**INSTRUCTIONS TO FOLLOW:**
Return these lines word for word, beginning with the line that has "Identify the location of Basic shapes ." and stopping after the line that has "coordinates (1288, 44).".

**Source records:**

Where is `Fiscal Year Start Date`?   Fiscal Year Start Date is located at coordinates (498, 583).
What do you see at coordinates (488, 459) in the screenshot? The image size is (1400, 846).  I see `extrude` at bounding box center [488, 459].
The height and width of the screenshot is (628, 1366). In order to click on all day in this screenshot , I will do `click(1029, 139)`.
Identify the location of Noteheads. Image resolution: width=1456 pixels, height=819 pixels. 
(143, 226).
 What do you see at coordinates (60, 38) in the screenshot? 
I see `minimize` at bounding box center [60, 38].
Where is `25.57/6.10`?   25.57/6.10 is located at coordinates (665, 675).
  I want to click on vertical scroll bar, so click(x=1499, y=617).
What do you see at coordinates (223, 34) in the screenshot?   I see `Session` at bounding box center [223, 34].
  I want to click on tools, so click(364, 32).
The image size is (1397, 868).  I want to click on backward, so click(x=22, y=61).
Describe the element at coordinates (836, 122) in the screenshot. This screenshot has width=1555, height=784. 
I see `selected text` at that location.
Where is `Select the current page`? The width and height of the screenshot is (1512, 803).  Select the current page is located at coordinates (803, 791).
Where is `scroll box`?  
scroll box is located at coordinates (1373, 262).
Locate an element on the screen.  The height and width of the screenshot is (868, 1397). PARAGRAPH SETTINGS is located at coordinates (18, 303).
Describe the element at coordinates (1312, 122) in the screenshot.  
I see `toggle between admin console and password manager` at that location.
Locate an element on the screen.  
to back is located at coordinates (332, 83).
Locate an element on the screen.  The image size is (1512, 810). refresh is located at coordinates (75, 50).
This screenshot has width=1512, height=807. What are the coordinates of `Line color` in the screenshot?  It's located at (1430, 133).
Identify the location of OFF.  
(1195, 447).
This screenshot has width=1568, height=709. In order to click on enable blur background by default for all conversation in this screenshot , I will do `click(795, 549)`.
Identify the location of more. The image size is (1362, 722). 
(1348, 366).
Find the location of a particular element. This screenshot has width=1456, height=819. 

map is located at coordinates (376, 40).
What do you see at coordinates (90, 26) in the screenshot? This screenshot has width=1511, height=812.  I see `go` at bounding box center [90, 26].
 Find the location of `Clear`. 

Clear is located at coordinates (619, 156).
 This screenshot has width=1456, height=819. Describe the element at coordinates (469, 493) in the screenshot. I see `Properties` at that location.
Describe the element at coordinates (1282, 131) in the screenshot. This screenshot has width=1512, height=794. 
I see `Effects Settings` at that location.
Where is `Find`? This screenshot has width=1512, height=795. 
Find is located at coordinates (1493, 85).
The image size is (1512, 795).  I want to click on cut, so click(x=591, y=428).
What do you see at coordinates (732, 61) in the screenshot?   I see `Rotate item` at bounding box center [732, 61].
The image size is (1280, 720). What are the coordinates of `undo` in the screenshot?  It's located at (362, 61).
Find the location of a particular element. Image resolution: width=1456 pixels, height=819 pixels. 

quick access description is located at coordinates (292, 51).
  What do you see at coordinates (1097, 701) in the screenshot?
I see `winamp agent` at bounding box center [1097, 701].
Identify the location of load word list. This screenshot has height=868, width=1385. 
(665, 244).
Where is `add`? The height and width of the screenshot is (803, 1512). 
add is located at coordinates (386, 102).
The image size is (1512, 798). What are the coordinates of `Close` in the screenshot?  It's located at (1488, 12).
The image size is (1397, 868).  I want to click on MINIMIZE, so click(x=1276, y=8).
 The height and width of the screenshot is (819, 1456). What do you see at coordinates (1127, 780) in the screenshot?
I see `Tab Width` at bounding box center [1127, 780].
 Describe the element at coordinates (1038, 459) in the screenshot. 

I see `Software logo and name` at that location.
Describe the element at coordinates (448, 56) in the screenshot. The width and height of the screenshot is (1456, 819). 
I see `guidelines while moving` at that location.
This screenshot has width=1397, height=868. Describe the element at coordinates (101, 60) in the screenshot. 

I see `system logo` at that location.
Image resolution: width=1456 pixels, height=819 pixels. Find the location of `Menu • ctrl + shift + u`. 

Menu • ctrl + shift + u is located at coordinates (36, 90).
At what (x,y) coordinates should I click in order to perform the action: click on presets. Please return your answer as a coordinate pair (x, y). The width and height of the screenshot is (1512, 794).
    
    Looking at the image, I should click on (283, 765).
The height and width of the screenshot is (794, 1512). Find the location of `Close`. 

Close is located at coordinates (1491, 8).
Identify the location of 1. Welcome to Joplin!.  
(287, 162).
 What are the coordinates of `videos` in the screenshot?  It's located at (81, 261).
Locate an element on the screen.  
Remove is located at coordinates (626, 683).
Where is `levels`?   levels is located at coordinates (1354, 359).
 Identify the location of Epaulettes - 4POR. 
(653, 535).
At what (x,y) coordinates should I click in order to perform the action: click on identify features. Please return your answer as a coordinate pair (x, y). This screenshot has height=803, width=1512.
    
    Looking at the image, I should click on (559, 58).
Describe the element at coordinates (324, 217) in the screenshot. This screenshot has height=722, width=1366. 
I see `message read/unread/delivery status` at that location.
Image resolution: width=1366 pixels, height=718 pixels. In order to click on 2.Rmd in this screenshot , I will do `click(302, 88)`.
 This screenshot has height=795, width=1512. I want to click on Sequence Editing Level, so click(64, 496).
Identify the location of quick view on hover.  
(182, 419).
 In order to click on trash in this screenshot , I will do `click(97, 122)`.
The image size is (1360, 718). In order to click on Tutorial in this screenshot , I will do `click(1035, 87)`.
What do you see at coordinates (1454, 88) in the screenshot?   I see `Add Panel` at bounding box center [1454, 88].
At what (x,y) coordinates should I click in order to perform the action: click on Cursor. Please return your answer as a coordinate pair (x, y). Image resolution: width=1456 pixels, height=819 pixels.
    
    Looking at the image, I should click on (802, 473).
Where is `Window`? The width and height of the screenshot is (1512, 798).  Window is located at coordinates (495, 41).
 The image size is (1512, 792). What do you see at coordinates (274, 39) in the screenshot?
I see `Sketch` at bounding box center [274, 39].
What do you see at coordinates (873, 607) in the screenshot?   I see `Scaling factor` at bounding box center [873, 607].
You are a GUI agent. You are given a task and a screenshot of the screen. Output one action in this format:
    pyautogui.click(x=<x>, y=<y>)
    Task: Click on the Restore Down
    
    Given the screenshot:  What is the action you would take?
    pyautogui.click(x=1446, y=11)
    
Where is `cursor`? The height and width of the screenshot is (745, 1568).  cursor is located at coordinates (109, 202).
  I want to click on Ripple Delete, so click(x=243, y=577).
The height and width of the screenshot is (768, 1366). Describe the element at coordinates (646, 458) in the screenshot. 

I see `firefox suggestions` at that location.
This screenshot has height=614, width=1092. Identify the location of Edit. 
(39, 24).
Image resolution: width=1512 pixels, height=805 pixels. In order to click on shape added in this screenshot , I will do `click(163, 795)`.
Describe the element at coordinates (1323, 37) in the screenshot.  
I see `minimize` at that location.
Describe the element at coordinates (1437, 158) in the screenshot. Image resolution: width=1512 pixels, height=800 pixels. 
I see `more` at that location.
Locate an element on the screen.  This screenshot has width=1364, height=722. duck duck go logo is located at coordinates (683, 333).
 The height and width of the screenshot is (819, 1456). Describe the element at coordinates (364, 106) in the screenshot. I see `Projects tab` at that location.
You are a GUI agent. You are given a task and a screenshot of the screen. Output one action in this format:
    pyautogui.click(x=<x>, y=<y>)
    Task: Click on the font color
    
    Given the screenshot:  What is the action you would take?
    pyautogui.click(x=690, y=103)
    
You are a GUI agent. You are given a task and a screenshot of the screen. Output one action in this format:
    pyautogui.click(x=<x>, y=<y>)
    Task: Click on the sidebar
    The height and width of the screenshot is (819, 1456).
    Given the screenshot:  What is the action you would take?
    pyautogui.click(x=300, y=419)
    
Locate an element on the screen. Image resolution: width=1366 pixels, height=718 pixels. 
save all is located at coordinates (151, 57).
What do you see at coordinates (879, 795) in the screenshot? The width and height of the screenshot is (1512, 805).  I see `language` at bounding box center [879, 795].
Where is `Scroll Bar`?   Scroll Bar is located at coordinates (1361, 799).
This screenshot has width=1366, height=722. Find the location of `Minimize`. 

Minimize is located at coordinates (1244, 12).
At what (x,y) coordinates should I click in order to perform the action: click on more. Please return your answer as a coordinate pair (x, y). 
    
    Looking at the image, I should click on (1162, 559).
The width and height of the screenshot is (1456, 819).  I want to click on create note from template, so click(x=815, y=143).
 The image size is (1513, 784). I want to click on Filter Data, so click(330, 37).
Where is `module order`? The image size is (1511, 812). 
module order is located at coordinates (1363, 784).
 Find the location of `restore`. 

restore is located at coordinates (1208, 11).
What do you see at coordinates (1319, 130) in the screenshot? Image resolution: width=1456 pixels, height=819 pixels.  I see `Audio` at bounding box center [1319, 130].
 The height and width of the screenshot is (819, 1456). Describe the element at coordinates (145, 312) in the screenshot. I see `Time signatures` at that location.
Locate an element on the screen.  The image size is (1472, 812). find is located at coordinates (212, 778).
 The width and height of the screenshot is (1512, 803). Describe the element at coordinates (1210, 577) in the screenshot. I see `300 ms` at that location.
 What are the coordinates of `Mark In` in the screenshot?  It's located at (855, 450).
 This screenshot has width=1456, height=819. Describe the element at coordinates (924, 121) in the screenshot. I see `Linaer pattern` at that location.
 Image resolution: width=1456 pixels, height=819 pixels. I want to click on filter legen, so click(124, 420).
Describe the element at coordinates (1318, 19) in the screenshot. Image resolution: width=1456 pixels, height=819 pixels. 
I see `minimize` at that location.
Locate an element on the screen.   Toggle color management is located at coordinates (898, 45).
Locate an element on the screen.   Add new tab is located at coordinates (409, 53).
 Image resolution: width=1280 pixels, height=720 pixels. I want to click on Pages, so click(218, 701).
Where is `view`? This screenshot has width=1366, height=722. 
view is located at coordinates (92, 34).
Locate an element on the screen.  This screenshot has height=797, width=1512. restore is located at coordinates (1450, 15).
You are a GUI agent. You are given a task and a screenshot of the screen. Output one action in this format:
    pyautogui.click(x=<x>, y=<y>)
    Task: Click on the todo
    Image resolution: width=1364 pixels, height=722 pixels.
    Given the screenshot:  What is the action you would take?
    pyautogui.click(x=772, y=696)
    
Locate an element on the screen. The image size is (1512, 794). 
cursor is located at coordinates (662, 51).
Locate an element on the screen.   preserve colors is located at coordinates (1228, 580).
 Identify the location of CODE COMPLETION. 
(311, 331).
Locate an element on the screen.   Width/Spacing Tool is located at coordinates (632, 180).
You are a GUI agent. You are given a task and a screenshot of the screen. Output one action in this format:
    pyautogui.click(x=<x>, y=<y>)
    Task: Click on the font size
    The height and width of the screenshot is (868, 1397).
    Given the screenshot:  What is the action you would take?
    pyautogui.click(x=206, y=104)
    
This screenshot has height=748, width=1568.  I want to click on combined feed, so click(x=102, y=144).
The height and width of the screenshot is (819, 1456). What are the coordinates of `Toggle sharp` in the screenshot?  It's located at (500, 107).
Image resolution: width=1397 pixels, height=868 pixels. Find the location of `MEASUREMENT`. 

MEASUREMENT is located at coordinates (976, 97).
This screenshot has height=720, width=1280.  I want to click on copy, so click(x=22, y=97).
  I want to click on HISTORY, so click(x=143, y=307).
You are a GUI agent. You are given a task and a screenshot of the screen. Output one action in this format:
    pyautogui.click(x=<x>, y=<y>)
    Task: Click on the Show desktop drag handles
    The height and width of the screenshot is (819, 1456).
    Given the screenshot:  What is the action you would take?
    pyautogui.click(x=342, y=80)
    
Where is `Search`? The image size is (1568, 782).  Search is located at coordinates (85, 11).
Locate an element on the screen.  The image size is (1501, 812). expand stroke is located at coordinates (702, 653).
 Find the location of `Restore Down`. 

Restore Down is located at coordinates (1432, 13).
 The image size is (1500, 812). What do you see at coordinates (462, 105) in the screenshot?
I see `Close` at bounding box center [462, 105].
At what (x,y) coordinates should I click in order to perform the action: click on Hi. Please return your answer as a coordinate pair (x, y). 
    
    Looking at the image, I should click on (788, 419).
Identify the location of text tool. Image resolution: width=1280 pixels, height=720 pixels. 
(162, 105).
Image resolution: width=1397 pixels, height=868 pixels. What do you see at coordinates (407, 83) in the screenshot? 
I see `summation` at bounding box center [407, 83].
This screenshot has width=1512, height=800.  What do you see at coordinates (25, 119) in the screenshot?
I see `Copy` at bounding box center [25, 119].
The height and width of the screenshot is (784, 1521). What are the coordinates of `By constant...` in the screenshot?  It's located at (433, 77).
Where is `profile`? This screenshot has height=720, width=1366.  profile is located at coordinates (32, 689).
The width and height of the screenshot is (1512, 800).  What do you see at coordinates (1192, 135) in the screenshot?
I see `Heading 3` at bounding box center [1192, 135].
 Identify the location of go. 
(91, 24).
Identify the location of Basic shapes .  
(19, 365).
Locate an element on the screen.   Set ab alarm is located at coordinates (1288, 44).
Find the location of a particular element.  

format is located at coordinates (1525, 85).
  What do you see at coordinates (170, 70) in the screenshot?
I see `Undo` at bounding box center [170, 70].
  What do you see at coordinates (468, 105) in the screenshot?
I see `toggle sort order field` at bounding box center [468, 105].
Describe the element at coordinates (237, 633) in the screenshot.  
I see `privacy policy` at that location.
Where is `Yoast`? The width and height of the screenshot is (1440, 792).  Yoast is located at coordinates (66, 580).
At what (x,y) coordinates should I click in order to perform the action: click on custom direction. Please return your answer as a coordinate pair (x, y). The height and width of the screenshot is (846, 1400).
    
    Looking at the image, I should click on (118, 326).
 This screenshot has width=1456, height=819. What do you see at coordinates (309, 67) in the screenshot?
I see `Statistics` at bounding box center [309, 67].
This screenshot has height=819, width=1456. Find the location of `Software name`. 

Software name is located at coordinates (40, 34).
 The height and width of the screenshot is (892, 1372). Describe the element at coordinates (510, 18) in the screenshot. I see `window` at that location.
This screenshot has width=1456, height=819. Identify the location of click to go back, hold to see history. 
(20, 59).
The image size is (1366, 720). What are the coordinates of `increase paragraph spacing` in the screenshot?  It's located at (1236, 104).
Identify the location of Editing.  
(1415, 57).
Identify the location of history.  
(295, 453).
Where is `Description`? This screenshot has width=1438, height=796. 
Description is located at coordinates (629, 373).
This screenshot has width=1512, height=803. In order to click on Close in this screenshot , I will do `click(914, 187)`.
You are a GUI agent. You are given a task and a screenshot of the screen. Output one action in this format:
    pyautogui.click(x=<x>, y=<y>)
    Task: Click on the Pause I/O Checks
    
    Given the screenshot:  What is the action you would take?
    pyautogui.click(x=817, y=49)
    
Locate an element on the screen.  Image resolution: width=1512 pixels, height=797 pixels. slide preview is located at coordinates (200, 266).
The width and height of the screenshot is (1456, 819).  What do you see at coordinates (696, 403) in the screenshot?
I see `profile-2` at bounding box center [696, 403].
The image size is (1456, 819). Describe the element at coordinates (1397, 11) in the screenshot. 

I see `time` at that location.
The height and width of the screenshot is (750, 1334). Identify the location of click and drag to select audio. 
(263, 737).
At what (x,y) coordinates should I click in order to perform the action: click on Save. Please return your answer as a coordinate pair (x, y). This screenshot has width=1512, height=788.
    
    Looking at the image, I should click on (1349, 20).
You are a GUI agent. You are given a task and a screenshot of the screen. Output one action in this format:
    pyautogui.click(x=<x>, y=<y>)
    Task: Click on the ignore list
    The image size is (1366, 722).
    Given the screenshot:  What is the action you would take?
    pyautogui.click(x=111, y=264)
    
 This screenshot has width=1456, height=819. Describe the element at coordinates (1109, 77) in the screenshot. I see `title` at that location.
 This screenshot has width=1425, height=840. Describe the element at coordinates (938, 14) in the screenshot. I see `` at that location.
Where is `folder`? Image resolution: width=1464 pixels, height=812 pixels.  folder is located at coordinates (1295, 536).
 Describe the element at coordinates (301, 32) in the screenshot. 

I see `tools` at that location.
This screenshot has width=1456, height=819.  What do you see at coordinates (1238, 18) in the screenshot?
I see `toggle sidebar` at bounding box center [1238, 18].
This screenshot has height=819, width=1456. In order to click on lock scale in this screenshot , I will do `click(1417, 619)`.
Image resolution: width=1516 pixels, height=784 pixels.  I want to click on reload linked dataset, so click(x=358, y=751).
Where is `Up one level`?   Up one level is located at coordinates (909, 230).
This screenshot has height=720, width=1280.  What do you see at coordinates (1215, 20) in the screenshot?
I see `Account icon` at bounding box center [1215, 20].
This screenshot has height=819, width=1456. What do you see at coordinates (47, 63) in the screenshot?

**RESPONSE:**
Identify the location of Basic shapes .  
(19, 365).
Locate an element on the screen.   Set ab alarm is located at coordinates (1288, 44).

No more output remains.